IV. Kekayaan Sastra Mazmur
1. Gaya
Bahasa
Mazmur
ini cukup menggunakan kata-kata dan kalimat yang jelas. Sebagai sebuah mazmur
yang memiliki sifat kenabian, gaya penulisan yang digunakan tampak seperti
teguran langsung. Setidaknya, ada tiga hal yang dapat dirasakan oleh pembaca
atau pendengar mazmur ini, yakni
a.
pernyataan
yang tegas dan kuat
ada beberapa pernyataan yang tegas dan
kuat yang ingin menyampaikan penekanan terhadap pesan yang terkandung di
dalamnya. Misalnya tentang gambaran kekuasaan Allah, “Yang Mahakuasa, TUHAN
Allah, berfirman dan memanggil bumi dari terbitnya matahari sampai kepada
terbenamnya” (ay 1). Pernyataan ini dengan jelas ingin menyampaikan pesan bahwa
Allah berkuasa atas segala kehidupan manusia. Pernyataan yang serupa juga bisa
dilihat pada ayat 2-4, 11-12, 20-21.
b.
pertanyaan
yang bersifat retoris
Selain pernyataan yang tegas dan kuat,
mazmur ini juga menggunakan pertanyaan yang bersifat retoris, yaitu pertanyaan
yang tidak memerlukan jawaban karena jawabannya sudah diketahui dengan
sendirinya. Misalnya, “bukankah korban bakaranmu tetap ada di hadapanKu?” (ay
8b). Pertanyaan ini tidak memerlukan jawaban karena umat Israel yang ditanya
menyadari bahwa korban bakaran tetap ada. Namun, pertanyaan retoris juga
memiliki maksud dan nilai reflektif. Dengan pertanyaan ini, umat Israel diajak
untuk merefleksikan kembali ritus korban bakaran mereka. Pertanyaan serupa juga
dapat dilihat pada ayat 13 dan 17.
c.
kalimat
seruan
Ciri khas sebuah teguran terletak pada
kalimat seru yang digunakan sebagai bentuk teguran langsung. Tidak hanya
sebagai teguran, kalimat seru dapat juga sebagai bentuk penegasan. Ciri yang
menonjol adalah penggunaan akhiran –lah sebagai bentuk perintah. Misalnya,
Bawalah…., Dengarlah….., persembahkanlah…., berserulah…., dll. Selain itu, ada
juga satu kalimat yang diakhiri dengan tanda seru, yaitu pada ayat 7 “Akulah
Allah, Allahmu!”.
2. Pararelisme
Mazmur 50 banyak menggunakan pararelisme
sinonim, yakni hubungan antar baris di mana baris kedua menekankan pernyataan
atau pesan baris pertama. Pararelisme sinonim ini dapat dilihat pada ayat 1, 3,
4, 8, 9, 10, 14, 18, 19, 20, 23.
Contoh: ayat 11 “Aku kenal segala udara burung di
udara,
Dan
apa yang bergerak di padang adalah dalam kuasa-Ku”
V. Tafsir
Ay
1-3
Teguran terhadap umat Israel dalam
Mazmur 50 diawali dengan sebuah seruan tegas tentang pribadi Allah. Selain itu,
seruan ini juga memiliki sifat himne di mana umat Israel diajak untuk
mengenangkan kembali relasi mereka dengan Allah sehingga mereka mengerti siapa
itu Allah berdasarkan pengalaman alam yang konkret. Ay 1 menyatakan kemahakuasaan
Allah. Kuasa Allah dilihat dari kekuatan firman-Nya dan pemerintahan atas bumi.
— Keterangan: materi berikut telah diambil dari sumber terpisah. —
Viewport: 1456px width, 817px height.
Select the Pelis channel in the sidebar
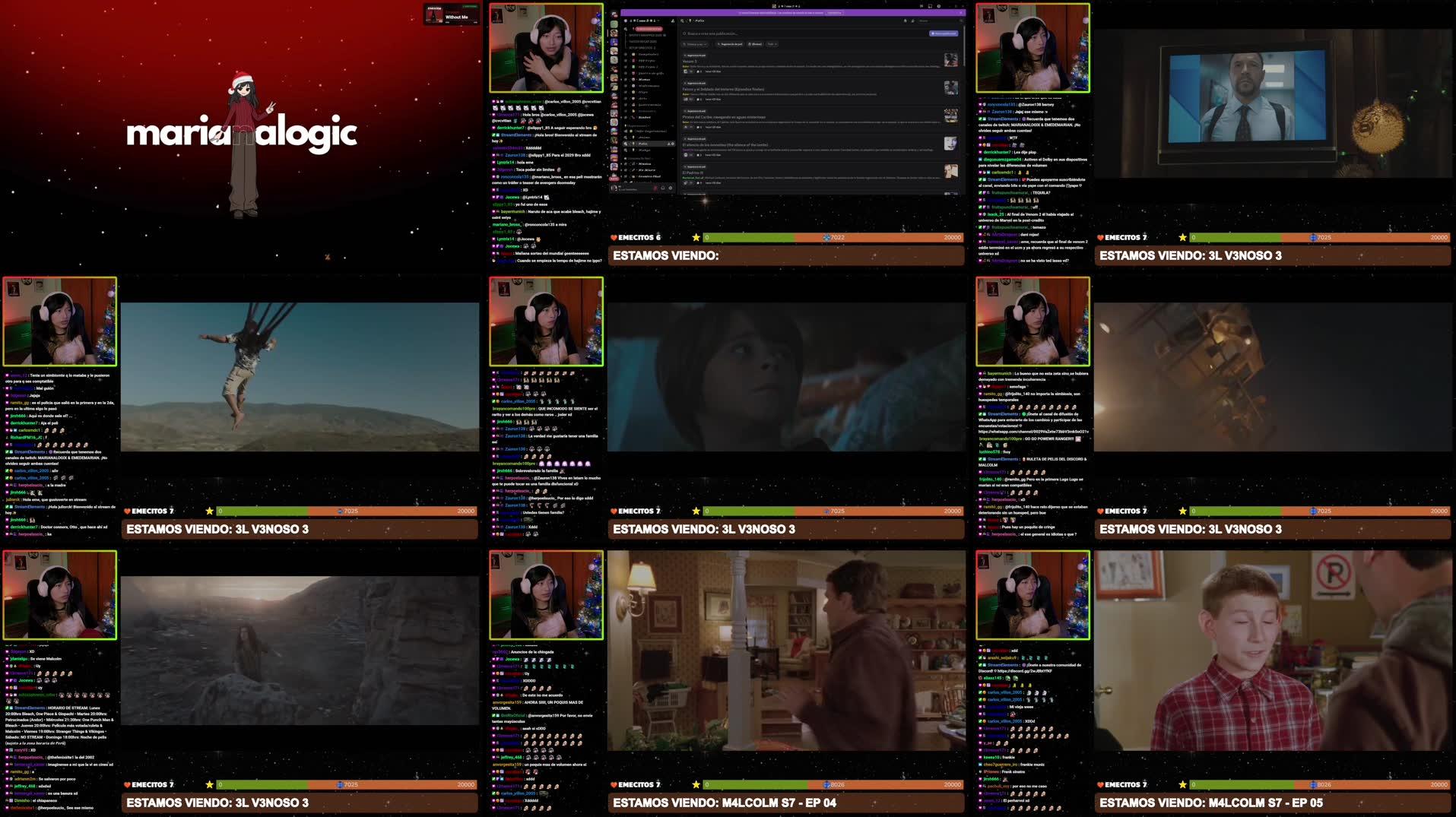[643, 144]
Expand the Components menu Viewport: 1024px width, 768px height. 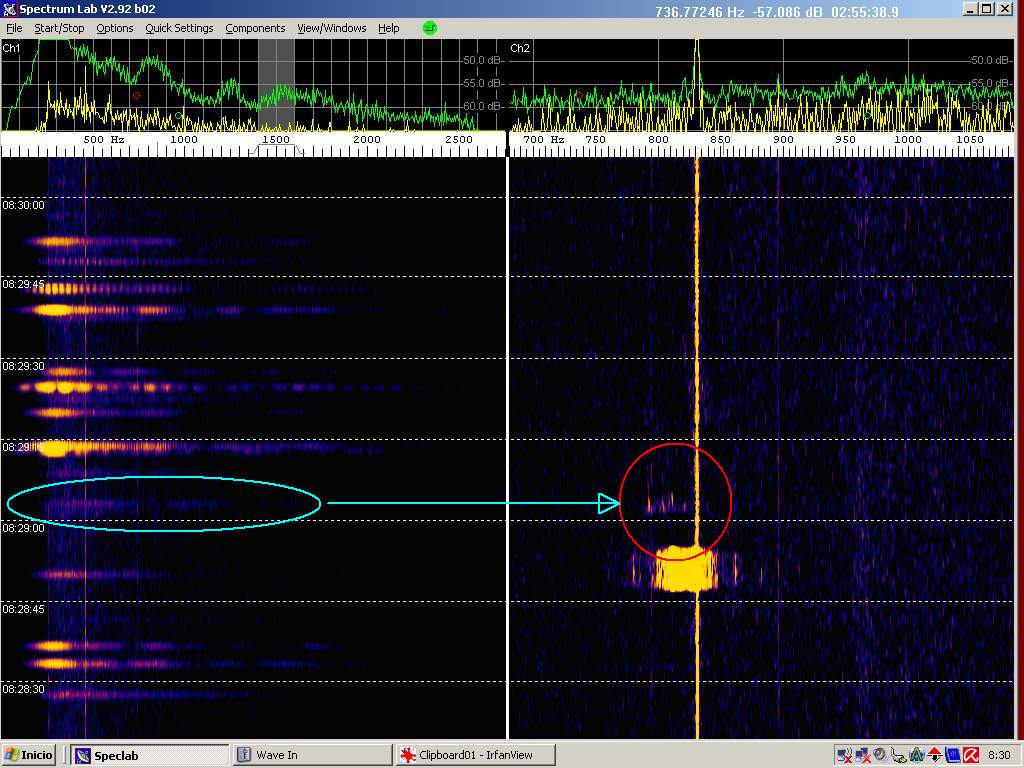pyautogui.click(x=255, y=28)
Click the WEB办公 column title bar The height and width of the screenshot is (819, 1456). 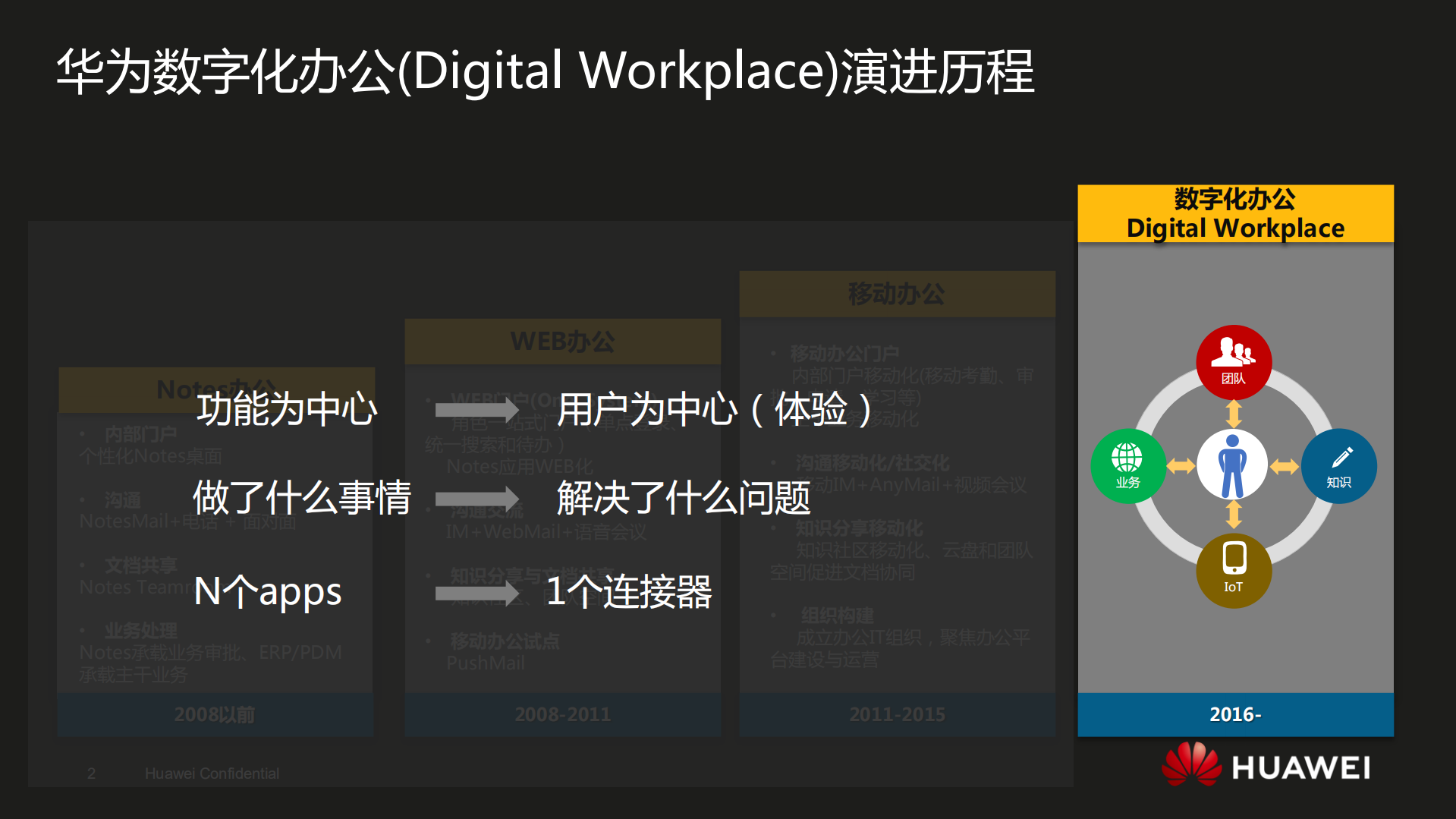click(561, 341)
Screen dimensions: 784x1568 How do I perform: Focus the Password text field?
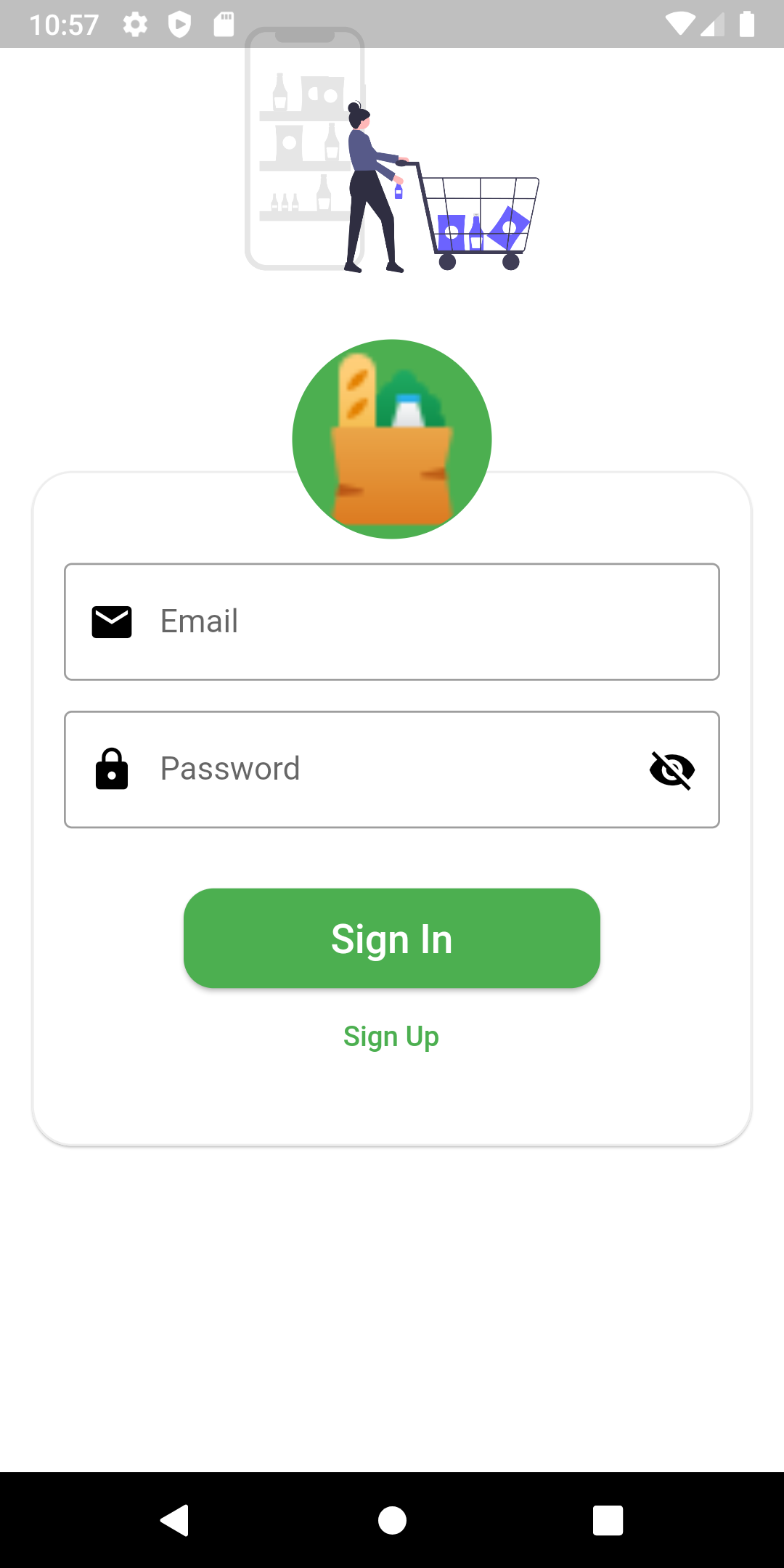pyautogui.click(x=392, y=769)
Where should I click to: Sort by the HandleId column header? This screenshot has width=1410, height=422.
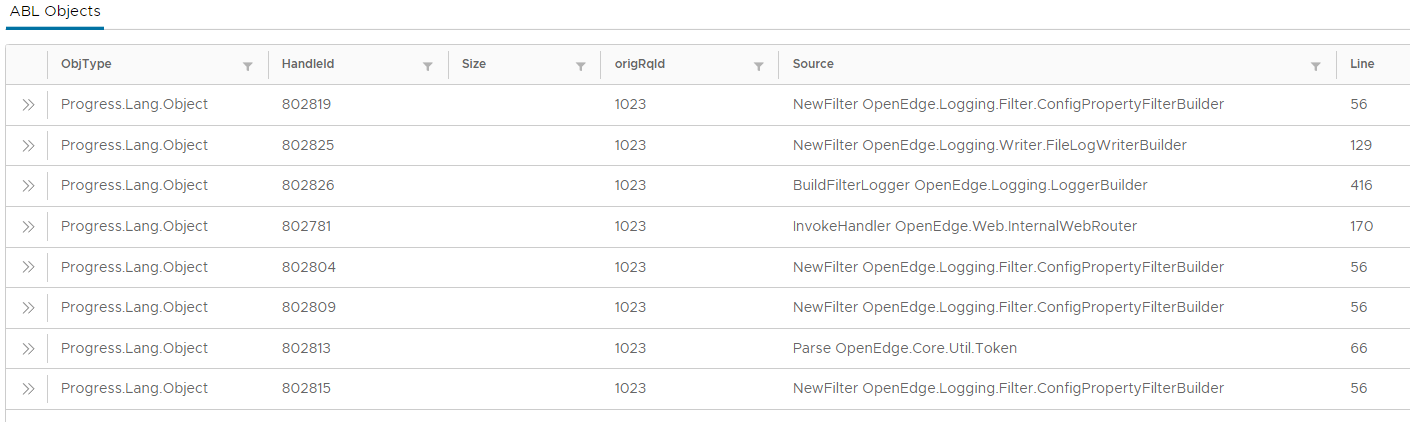click(308, 64)
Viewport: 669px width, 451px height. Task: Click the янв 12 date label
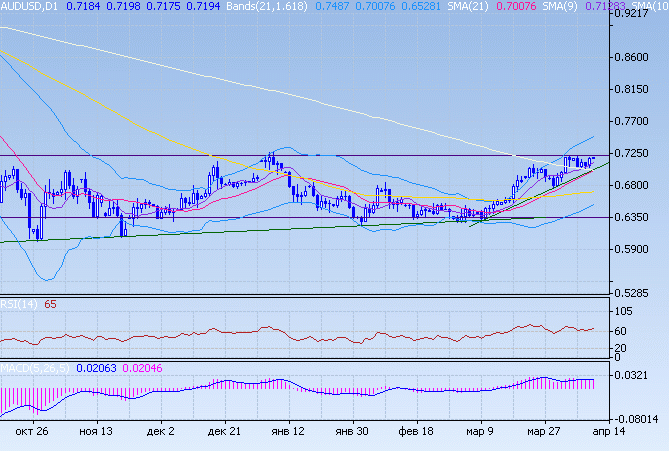coord(289,431)
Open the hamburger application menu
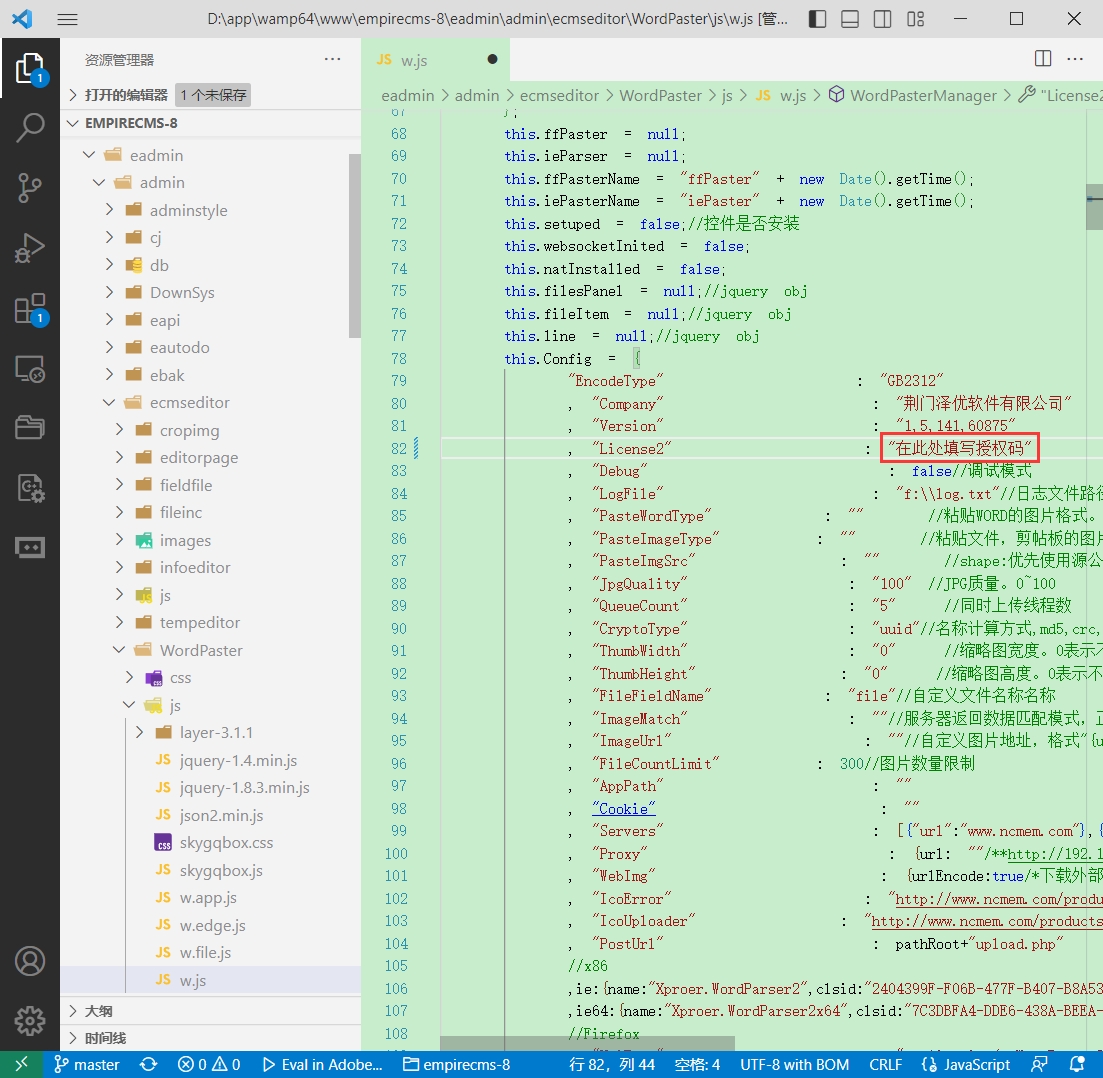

Dapat dikatakan bahwa lewat perkataan saja, Allah telah berkuasan atas bumi.
Demikian pula dengan periode waktunya, dari terbit hingga terbenamnya matahari
mau menunjukkan kepenuhan kuasa Allah yang melingkupi kehidupan manusia
sepanjang waktu.
Ayat 2 ingin menunjukkan keindahan Allah
yang dinikmati dari Sion. Ketika matahari terbit, perlahan sinar matahari
menyinari Yerusalem. Peristiwa ini direfleksikan sebagai pancaran kemuliaan
Allah yang dinikmati dan dianugerahkan kepada umat Israel. Ayat 3 ingin
menunjukkan kekuasaan Allah yang pernah dialami oleh Israel dalam perjalanan
hidup bangsa tersebut. Kekuasaan Allah dialami lewat peristiwa alam. Api yang
menjilat mengingatkan dengan peristiwa perjumpaan Musa dengan Allah (Kel 3: 2).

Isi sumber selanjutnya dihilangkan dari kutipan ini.